> **Work instruction**
Among the entries below, find the lines with "badge" and copy them.

[Provided records]

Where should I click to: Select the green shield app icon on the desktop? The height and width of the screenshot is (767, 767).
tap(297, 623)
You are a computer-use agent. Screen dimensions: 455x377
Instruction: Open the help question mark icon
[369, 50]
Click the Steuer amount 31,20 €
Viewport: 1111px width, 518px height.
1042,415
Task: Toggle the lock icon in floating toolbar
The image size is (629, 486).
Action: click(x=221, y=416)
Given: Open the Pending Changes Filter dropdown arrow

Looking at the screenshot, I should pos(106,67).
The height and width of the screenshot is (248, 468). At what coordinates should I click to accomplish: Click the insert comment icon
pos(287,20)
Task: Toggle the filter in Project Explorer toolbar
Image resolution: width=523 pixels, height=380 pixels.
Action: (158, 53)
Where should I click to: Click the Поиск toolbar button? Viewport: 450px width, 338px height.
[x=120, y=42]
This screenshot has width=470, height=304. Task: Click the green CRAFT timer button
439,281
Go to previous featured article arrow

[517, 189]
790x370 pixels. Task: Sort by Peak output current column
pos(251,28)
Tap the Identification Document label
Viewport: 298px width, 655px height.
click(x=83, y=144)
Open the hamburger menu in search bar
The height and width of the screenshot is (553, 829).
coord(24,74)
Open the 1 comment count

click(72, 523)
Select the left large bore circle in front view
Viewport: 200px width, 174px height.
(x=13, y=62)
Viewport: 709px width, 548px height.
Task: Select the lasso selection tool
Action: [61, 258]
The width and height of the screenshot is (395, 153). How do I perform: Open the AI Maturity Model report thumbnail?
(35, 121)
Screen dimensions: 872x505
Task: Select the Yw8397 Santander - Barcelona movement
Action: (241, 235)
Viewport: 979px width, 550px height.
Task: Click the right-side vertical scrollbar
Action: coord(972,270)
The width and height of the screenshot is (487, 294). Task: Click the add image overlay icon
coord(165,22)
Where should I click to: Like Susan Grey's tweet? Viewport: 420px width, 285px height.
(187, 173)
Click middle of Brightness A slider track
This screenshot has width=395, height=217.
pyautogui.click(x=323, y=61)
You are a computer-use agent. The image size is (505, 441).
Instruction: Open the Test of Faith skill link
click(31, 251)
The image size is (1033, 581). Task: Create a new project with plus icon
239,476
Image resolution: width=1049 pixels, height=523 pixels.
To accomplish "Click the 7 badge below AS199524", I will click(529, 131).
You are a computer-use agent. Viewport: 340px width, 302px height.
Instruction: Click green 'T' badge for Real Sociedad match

[/Provided records]

> **Reply to the exercise**
To accomplish "Click the 7 badge below AS199524", I will click(529, 131).
Instruction: Click green 'T' badge for Real Sociedad match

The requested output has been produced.